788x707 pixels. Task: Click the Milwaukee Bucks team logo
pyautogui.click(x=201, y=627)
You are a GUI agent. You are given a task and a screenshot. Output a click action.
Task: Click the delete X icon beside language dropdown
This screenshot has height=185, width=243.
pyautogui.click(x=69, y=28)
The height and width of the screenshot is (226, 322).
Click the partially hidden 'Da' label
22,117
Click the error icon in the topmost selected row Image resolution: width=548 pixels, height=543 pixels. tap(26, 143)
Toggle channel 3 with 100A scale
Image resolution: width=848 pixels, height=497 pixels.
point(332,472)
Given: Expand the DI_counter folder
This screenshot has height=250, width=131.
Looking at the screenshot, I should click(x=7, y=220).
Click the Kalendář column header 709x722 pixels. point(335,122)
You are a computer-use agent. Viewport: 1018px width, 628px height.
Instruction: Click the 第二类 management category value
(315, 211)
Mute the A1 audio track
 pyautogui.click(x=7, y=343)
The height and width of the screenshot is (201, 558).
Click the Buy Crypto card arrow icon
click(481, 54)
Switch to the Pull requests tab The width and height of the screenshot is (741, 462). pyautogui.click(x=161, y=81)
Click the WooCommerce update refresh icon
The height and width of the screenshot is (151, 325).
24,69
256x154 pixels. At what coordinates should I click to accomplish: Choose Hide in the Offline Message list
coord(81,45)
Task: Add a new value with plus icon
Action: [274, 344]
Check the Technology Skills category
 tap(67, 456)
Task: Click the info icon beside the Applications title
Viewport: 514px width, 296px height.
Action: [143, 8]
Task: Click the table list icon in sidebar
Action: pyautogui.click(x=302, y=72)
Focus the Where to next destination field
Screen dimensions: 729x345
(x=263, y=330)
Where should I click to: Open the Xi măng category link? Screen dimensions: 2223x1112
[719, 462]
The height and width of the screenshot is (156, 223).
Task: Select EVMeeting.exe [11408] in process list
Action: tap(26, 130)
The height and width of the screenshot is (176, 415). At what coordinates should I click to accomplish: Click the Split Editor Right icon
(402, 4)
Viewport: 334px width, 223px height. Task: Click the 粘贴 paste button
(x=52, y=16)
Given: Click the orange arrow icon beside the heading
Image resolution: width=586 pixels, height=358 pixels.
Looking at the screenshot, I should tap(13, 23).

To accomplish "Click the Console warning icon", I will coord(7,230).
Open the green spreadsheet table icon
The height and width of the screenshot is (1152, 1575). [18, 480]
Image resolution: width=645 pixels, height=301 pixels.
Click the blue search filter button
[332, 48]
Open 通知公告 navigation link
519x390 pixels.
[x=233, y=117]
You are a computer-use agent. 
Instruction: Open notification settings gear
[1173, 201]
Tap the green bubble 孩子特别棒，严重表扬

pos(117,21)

§

Please return every line of the items, unchanged, from the one containing "I will coord(7,230)." down to the end of the items.

To accomplish "Click the Console warning icon", I will coord(7,230).
Open the green spreadsheet table icon
The height and width of the screenshot is (1152, 1575). [18, 480]
Image resolution: width=645 pixels, height=301 pixels.
Click the blue search filter button
[332, 48]
Open 通知公告 navigation link
519x390 pixels.
[x=233, y=117]
You are a computer-use agent. 
Instruction: Open notification settings gear
[1173, 201]
Tap the green bubble 孩子特别棒，严重表扬

pos(117,21)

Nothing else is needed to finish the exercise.